Saturday, 15 July 2023

On Our Guard

Every day brings fresh articles to show that Keir Starmer and his rabble are economically not egalitarian enough or democratic enough for The Guardian. There are banana skins that are economically more egalitarian and more democratic than The Guardian, while its core readership, which it understands perfectly, has at least two other places to go electorally in England, two in Wales, and three in Scotland.

When I tell you that there is going to be a hung Parliament, then you can take that to the bank. I spent the 2005 Parliament saying that it was psephologically impossible for the Heir to Blair's Conservative Party to win an overall majority. I predicted a hung Parliament on the day that the 2017 General Election was called, and I stuck to that, entirely alone, all the way up to the publication of the exit poll eight long weeks later.
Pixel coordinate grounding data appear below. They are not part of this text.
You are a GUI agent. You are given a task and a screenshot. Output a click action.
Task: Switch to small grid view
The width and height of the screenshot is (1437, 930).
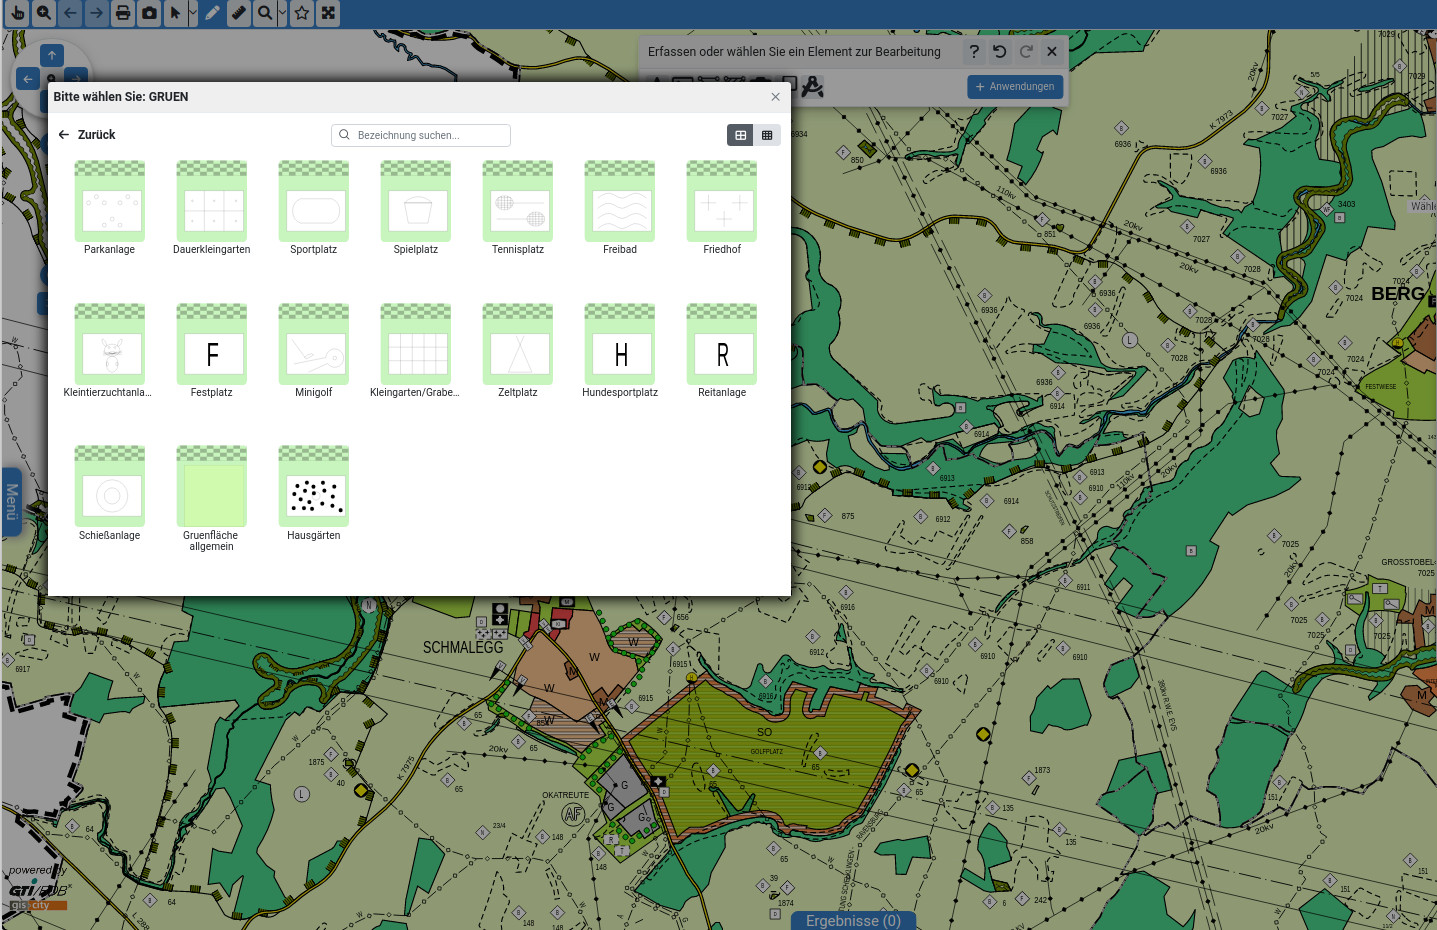[x=767, y=135]
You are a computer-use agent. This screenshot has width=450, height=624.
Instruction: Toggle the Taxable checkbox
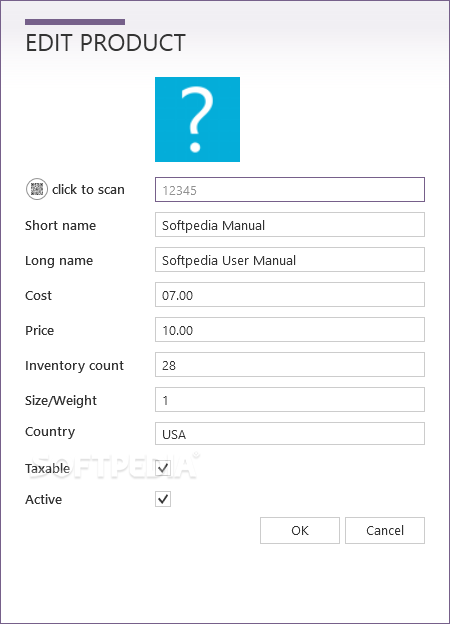coord(163,468)
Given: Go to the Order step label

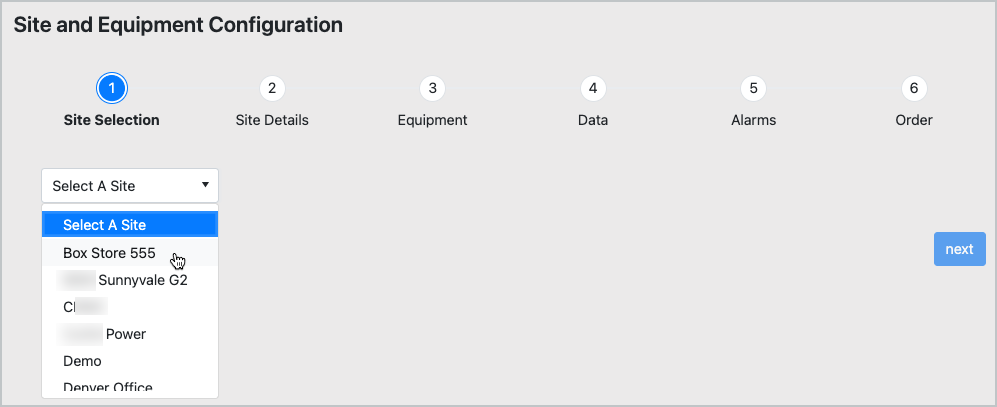Looking at the screenshot, I should (914, 120).

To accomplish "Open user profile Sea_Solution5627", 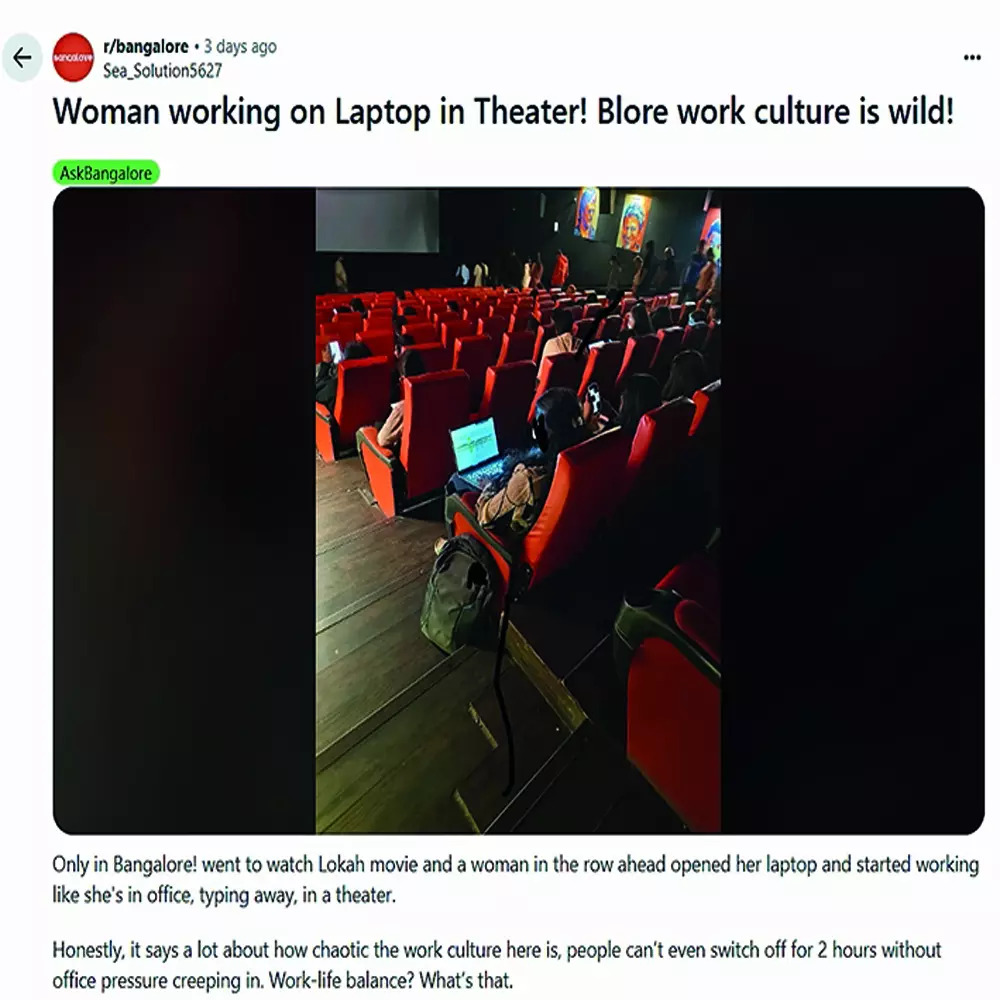I will pyautogui.click(x=163, y=70).
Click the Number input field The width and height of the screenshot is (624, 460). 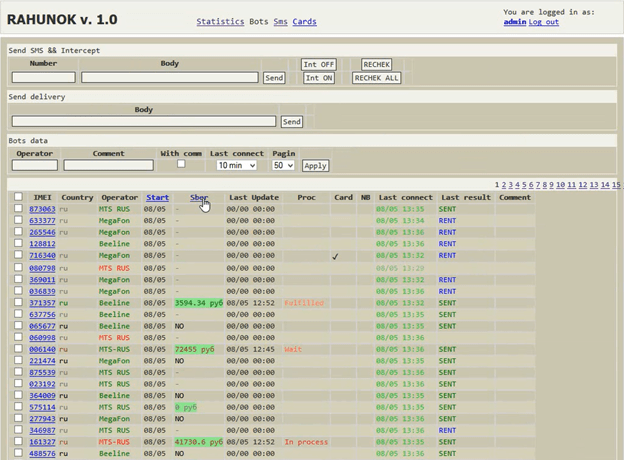(x=43, y=77)
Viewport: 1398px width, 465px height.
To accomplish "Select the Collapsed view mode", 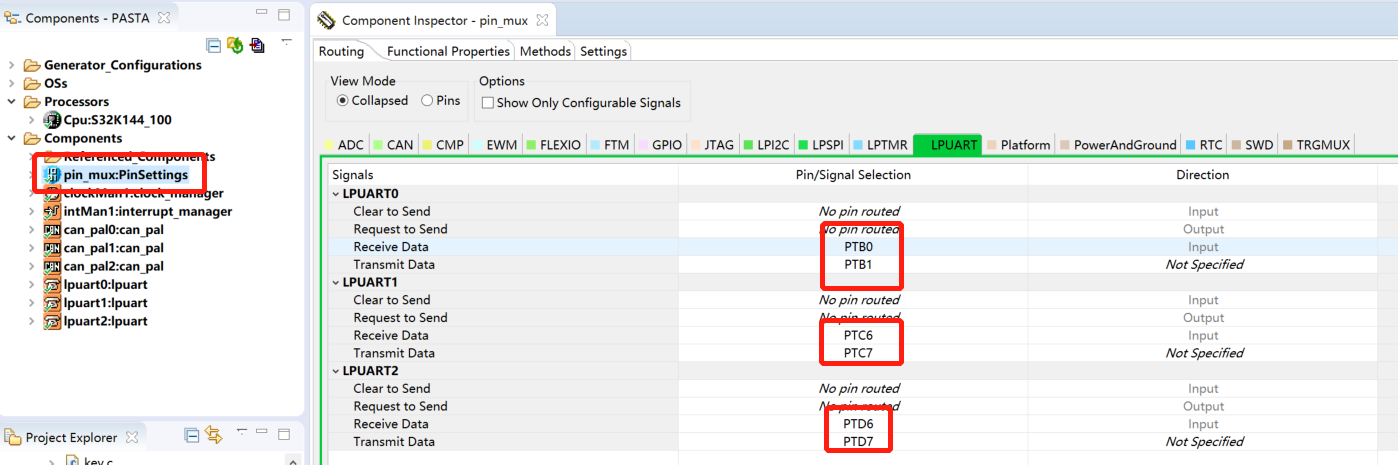I will [342, 101].
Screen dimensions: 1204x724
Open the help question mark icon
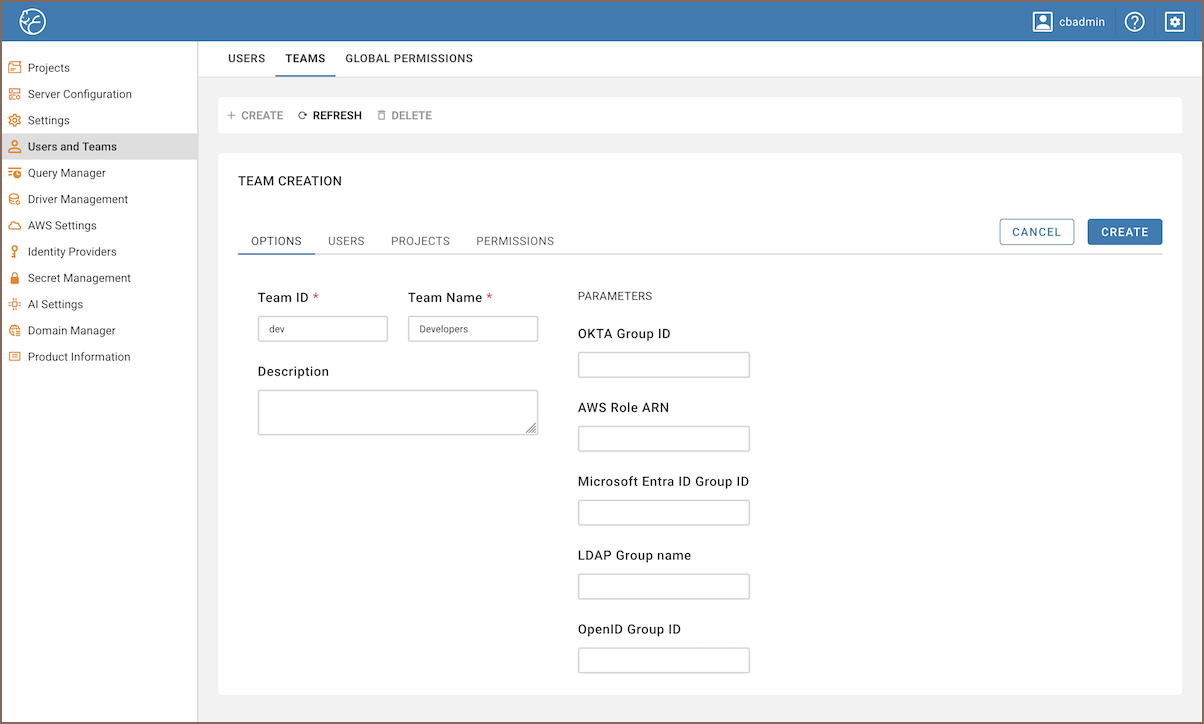tap(1134, 21)
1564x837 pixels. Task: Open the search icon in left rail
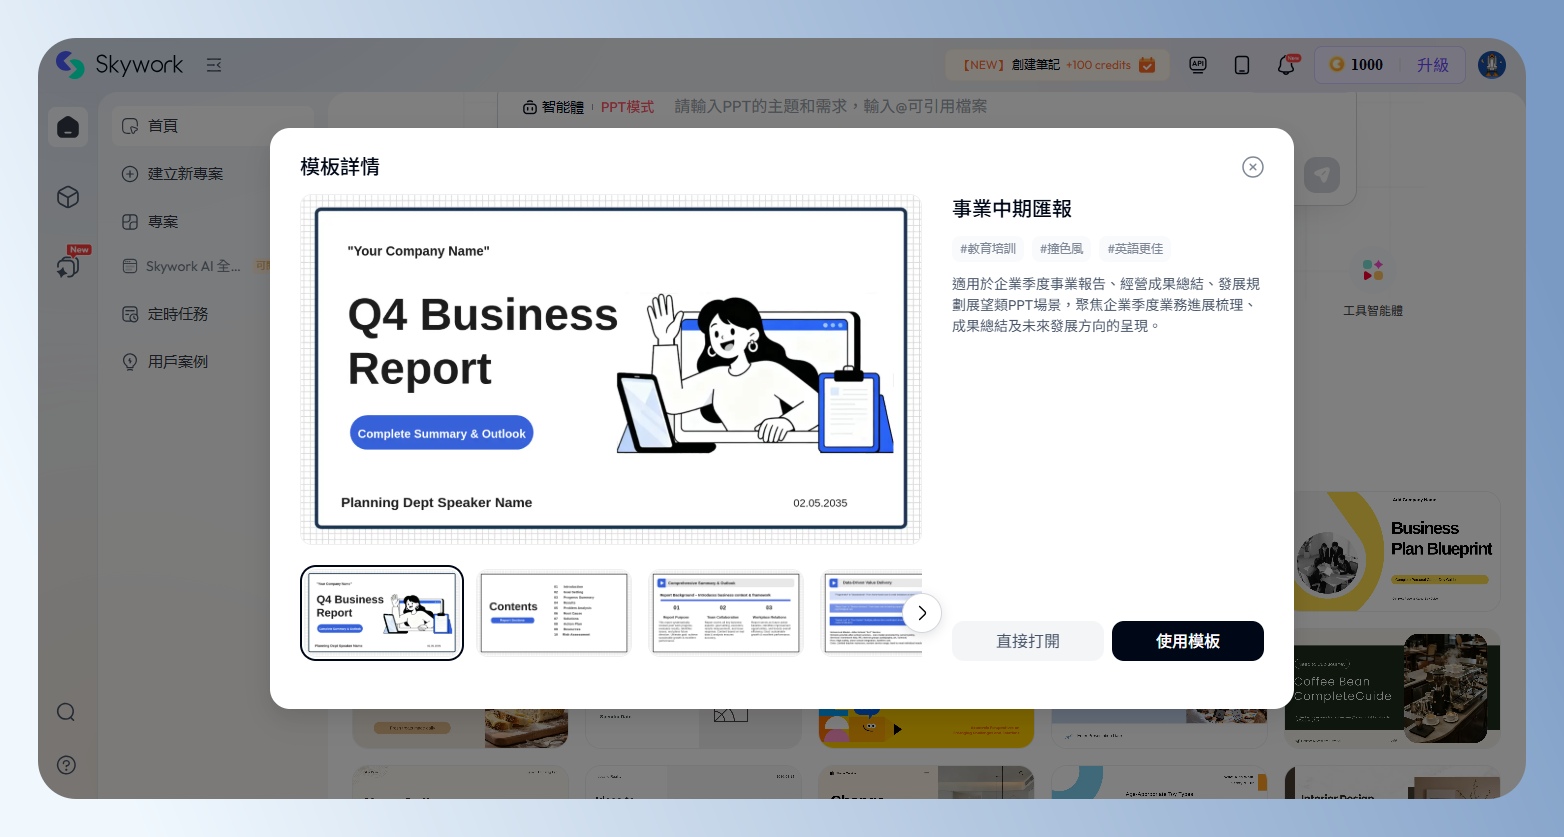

And on the day that Rishi Sunak became Prime Minister, I predicted that a General Election between him and Starmer would result in a hung Parliament.

To strengthen families and communities by securing economic equality and international peace through the democratic political control of the means to those ends, including national and parliamentary sovereignty, we need to hold the balance of power. Owing nothing to either main party, we must be open to the better offer. There does, however, need to be a better offer. Not a lesser evil, which in any case the Labour Party is not.

2 comments:

  1. The Observer is shilling furiously for Starmer.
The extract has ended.